Le financement participatif de plus en plus prisé des start-up technologiques
De plus en plus d'entrepreneurs technologiques ont recours au financement participatif pour se lancer, une voie qui leur permet de conserver leur indépendance, de tester le marché et de créer une communauté de fidèles.
Elles pullulaient, dans les allées du dernier salon technologique CES à Las Vegas, en janvier, ces start-up passées par la case Kickstarter, que ce soit Ascentiz ou Dnsys avec leurs exosquelettes, ou Yarbo et ses tondeuses autonomes.
Cette plateforme lancée en 2009, qui permet de lever des fonds sans avoir à céder de parts de l'entreprise, était initialement connue pour ses projets artistiques, des jeux de société aux albums musicaux.
Les prétendants présentent leur produit ou leur initiative sur la plateforme et se fixent un montant minimum à récolter pour aller de l'avant.
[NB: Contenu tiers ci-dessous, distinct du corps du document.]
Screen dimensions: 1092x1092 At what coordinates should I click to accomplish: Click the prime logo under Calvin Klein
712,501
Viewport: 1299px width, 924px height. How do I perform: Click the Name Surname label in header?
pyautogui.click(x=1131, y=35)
Si le seuil n'est pas atteint (dans plus de la moitié des cas), les fonds ne sont pas transférés.
En échange de leur contribution, les internautes participants auront droit à une récompense, souvent sous la forme du produit lui-même.
Ces dernières années, le design (de produits notamment) et la technologie "ont explosé" et représentent désormais "la plus grosse catégorie" du site, explique Heather Hunt, responsable de ce domaine chez Kickstarter.
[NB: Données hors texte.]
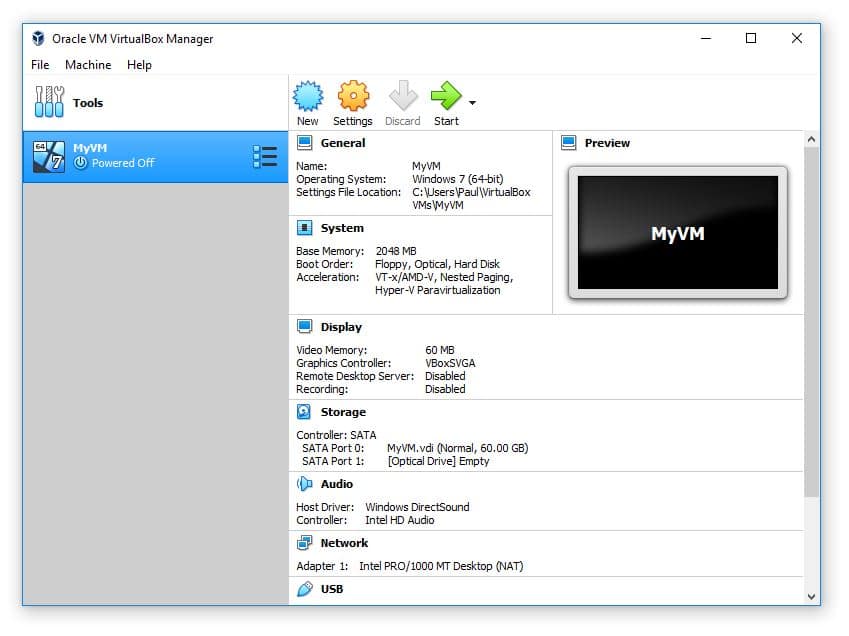Click the Audio speaker section icon
Viewport: 849px width, 636px height.
point(305,484)
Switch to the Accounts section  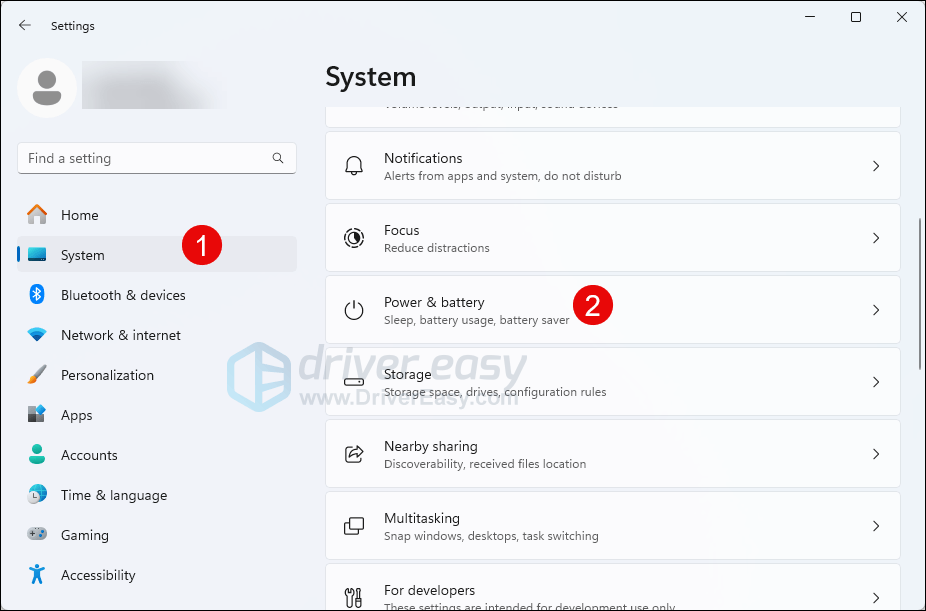[89, 455]
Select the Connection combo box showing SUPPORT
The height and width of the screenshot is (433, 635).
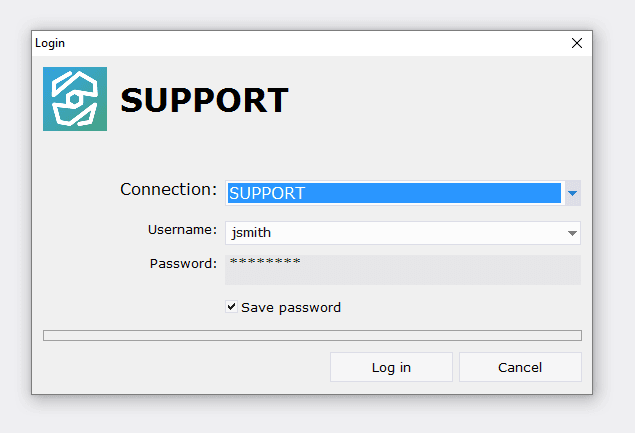click(394, 193)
Si la librairie d'icônes numériques Font Awesome a déjà réussi à lever plus d'un million de dollars, les campagnes portent beaucoup plus souvent sur des produits physiques que des logiciels, dit-elle, "parce que nous sommes une plateforme basée sur les récompenses (aux internautes faisant des dons), qui sont souvent des objets physiques".
En 2025, les candidats dans le design et la tech ont attiré environ 400 millions de dollars sur le site.
L'intelligence artificielle, qui permet de développer plus rapidement des prototypes mais aussi d'augmenter les capacités des objets personnels connectés, lunettes intelligentes ou robots ménagers, a encore accéléré l'afflux de projets.
Kickstarter prélève 5% des sommes collectées si le montant visé est atteint ou dépassé, tout comme son principal concurrent sur le marché du financement participatif sans accès au capital, Indiegogo.
"Les fonds d'amorçage" ou les "business angels", premiers investisseurs d'une jeune société qui lui permettent de se lancer, "vont souvent vous saigner" et prendre une place imposante au capital, avertit Anthony Mattana, fondateur de Fraimic (cadres avec des images IA) et habitué de Kickstarter.
"Communauté de fidèles"
Pour Anthony Mattana, la plateforme autorise, sans ouvrir son actionnariat, à "trouver un marché et pouvoir ensuite aller voir des investisseurs institutionnels en pouvant leur dire: des gens sont intéressés (par le produit), ils en veulent".
Car Kickstarter n'est souvent qu'une étape avant l'entrée dans le circuit du capital-investissement traditionnel, mais aussi une validation déterminante d'un concept.
"Le financement participatif sans actions joue un rôle très important et multifacettes dans l'écosystème des jeunes entreprises de la tech", abonde Maciej Kuc, numéro deux de Gamefound, qui a racheté Indiegogo en juillet 2025.
Le "crowdfunding", de son nom anglais, offre un angle promotionnel différent des campagnes institutionnelles, et la possibilité d'une relation plus directe avec les consommateurs.
"Cela aide à bâtir une communauté de fidèles de la première heure, qui sont susceptibles de devenir des ambassadeurs de la marque sur le long terme", explique Maciej Kuc.
A tel point que certaines sociétés bien établies et financées reviennent ponctuellement sur Kickstarter pour tester l'appétit pour un prototype.
Anthony Mattana cite Peak Design, qui fabrique notamment des supports pour smartphones, "qui ont fait plusieurs levées de fonds auprès d'investisseurs institutionnels, ont (de nombreux) employés mais continuent à lancer (des produits) sur Kickstarter parce que c'est là que se trouve leur communauté".